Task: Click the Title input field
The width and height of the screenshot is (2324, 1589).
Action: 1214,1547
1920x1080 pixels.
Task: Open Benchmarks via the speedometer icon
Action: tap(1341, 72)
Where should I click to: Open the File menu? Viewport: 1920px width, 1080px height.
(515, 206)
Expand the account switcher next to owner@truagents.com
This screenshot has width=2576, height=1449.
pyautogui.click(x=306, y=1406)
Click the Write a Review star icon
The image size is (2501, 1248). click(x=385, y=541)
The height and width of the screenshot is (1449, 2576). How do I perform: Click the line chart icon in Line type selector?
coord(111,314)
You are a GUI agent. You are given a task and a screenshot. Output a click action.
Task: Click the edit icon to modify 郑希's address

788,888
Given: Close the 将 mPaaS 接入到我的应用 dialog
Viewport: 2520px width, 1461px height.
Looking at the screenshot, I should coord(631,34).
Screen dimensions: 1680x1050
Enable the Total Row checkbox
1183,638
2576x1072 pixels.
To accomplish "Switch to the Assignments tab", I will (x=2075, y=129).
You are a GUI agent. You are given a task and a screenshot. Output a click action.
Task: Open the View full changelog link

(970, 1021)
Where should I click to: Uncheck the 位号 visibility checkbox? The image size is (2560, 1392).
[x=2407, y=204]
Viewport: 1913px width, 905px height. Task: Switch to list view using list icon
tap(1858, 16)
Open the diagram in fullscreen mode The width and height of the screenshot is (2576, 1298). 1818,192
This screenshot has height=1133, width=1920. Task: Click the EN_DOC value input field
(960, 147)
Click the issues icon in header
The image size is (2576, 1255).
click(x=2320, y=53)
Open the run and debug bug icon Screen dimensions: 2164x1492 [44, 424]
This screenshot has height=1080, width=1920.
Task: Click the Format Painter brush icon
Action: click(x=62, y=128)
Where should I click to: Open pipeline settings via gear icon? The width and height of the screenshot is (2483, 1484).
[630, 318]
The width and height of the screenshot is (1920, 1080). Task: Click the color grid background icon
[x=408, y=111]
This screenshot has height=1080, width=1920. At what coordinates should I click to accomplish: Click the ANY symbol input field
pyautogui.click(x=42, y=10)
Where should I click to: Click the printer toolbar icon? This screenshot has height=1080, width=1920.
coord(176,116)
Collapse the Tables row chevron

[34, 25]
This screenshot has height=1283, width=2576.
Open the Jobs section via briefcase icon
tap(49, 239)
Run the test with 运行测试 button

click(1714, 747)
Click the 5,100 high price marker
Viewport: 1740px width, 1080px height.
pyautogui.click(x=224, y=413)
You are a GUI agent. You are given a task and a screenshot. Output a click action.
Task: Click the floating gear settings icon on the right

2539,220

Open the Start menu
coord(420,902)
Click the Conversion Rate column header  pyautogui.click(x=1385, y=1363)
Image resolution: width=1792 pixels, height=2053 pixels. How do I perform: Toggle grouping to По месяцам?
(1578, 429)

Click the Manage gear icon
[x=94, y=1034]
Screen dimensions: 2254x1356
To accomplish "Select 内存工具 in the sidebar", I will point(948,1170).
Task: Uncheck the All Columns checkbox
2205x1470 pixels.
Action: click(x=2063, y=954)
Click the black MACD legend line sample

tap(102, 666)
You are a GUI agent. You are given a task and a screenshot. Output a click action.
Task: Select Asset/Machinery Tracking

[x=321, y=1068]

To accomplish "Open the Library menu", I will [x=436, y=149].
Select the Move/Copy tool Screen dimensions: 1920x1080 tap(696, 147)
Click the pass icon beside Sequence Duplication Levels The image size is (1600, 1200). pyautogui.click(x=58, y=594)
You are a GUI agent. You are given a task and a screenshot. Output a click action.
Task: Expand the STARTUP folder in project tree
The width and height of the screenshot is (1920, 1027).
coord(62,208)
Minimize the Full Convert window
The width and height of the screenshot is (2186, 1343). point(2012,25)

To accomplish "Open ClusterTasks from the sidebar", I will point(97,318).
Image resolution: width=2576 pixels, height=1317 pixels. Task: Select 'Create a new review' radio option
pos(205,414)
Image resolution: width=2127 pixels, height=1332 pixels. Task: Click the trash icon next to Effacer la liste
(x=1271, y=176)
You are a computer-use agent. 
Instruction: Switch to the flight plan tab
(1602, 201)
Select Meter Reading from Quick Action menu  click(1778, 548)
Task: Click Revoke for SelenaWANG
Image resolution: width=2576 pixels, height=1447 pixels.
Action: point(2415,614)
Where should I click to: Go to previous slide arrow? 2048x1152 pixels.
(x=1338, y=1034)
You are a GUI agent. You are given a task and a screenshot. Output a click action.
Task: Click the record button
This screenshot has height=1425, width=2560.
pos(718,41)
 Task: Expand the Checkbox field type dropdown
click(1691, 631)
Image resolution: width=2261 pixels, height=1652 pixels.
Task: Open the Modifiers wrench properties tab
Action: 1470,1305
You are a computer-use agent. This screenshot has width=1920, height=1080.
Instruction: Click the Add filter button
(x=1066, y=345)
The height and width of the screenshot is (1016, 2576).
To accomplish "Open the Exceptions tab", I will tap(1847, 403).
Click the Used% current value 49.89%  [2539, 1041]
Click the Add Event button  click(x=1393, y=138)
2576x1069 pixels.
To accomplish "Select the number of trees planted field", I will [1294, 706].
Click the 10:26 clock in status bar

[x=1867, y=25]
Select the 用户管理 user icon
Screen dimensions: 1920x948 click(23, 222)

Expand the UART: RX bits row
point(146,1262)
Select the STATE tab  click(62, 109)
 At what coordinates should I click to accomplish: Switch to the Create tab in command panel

_Task:_ Return the listing above in its entirety, word for word.

_The completed task:_
Task: Click the Title input field
The width and height of the screenshot is (2324, 1589).
Action: 1214,1547
1920x1080 pixels.
Task: Open Benchmarks via the speedometer icon
Action: tap(1341, 72)
Where should I click to: Open the File menu? Viewport: 1920px width, 1080px height.
(515, 206)
Expand the account switcher next to owner@truagents.com
This screenshot has width=2576, height=1449.
pyautogui.click(x=306, y=1406)
Click the Write a Review star icon
The image size is (2501, 1248). click(x=385, y=541)
The height and width of the screenshot is (1449, 2576). How do I perform: Click the line chart icon in Line type selector?
coord(111,314)
You are a GUI agent. You are given a task and a screenshot. Output a click action.
Task: Click the edit icon to modify 郑希's address

788,888
Given: Close the 将 mPaaS 接入到我的应用 dialog
Viewport: 2520px width, 1461px height.
Looking at the screenshot, I should coord(631,34).
Screen dimensions: 1680x1050
Enable the Total Row checkbox
1183,638
2576x1072 pixels.
To accomplish "Switch to the Assignments tab", I will (x=2075, y=129).
You are a GUI agent. You are given a task and a screenshot. Output a click action.
Task: Open the View full changelog link

(970, 1021)
Where should I click to: Uncheck the 位号 visibility checkbox? The image size is (2560, 1392).
[x=2407, y=204]
Viewport: 1913px width, 905px height. Task: Switch to list view using list icon
tap(1858, 16)
Open the diagram in fullscreen mode The width and height of the screenshot is (2576, 1298). 1818,192
This screenshot has height=1133, width=1920. Task: Click the EN_DOC value input field
(960, 147)
Click the issues icon in header
The image size is (2576, 1255).
click(x=2320, y=53)
Open the run and debug bug icon Screen dimensions: 2164x1492 [44, 424]
This screenshot has height=1080, width=1920.
Task: Click the Format Painter brush icon
Action: click(x=62, y=128)
Where should I click to: Open pipeline settings via gear icon? The width and height of the screenshot is (2483, 1484).
[630, 318]
The width and height of the screenshot is (1920, 1080). Task: Click the color grid background icon
[x=408, y=111]
This screenshot has height=1080, width=1920. At what coordinates should I click to accomplish: Click the ANY symbol input field
pyautogui.click(x=42, y=10)
Where should I click to: Click the printer toolbar icon? This screenshot has height=1080, width=1920.
coord(176,116)
Collapse the Tables row chevron

[34, 25]
This screenshot has height=1283, width=2576.
Open the Jobs section via briefcase icon
tap(49, 239)
Run the test with 运行测试 button

click(1714, 747)
Click the 5,100 high price marker
Viewport: 1740px width, 1080px height.
pyautogui.click(x=224, y=413)
You are a GUI agent. You are given a task and a screenshot. Output a click action.
Task: Click the floating gear settings icon on the right

2539,220

Open the Start menu
coord(420,902)
Click the Conversion Rate column header  pyautogui.click(x=1385, y=1363)
Image resolution: width=1792 pixels, height=2053 pixels. How do I perform: Toggle grouping to По месяцам?
(1578, 429)

Click the Manage gear icon
[x=94, y=1034]
Screen dimensions: 2254x1356
To accomplish "Select 内存工具 in the sidebar", I will point(948,1170).
Task: Uncheck the All Columns checkbox
2205x1470 pixels.
Action: click(x=2063, y=954)
Click the black MACD legend line sample

tap(102, 666)
You are a GUI agent. You are given a task and a screenshot. Output a click action.
Task: Select Asset/Machinery Tracking

[x=321, y=1068]

To accomplish "Open the Library menu", I will [x=436, y=149].
Select the Move/Copy tool Screen dimensions: 1920x1080 tap(696, 147)
Click the pass icon beside Sequence Duplication Levels The image size is (1600, 1200). pyautogui.click(x=58, y=594)
You are a GUI agent. You are given a task and a screenshot. Output a click action.
Task: Expand the STARTUP folder in project tree
The width and height of the screenshot is (1920, 1027).
coord(62,208)
Minimize the Full Convert window
The width and height of the screenshot is (2186, 1343). point(2012,25)

To accomplish "Open ClusterTasks from the sidebar", I will point(97,318).
Image resolution: width=2576 pixels, height=1317 pixels. Task: Select 'Create a new review' radio option
pos(205,414)
Image resolution: width=2127 pixels, height=1332 pixels. Task: Click the trash icon next to Effacer la liste
(x=1271, y=176)
You are a computer-use agent. 
Instruction: Switch to the flight plan tab
(1602, 201)
Select Meter Reading from Quick Action menu  click(1778, 548)
Task: Click Revoke for SelenaWANG
Image resolution: width=2576 pixels, height=1447 pixels.
Action: point(2415,614)
Where should I click to: Go to previous slide arrow? 2048x1152 pixels.
(x=1338, y=1034)
You are a GUI agent. You are given a task and a screenshot. Output a click action.
Task: Click the record button
This screenshot has height=1425, width=2560.
pos(718,41)
 Task: Expand the Checkbox field type dropdown
click(1691, 631)
Image resolution: width=2261 pixels, height=1652 pixels.
Task: Open the Modifiers wrench properties tab
Action: 1470,1305
You are a computer-use agent. This screenshot has width=1920, height=1080.
Instruction: Click the Add filter button
(x=1066, y=345)
The height and width of the screenshot is (1016, 2576).
To accomplish "Open the Exceptions tab", I will tap(1847, 403).
Click the Used% current value 49.89%  [2539, 1041]
Click the Add Event button  click(x=1393, y=138)
2576x1069 pixels.
To accomplish "Select the number of trees planted field", I will [1294, 706].
Click the 10:26 clock in status bar

[x=1867, y=25]
Select the 用户管理 user icon
Screen dimensions: 1920x948 click(23, 222)

Expand the UART: RX bits row
point(146,1262)
Select the STATE tab  click(62, 109)
 At what coordinates should I click to accomplish: Switch to the Create tab in command panel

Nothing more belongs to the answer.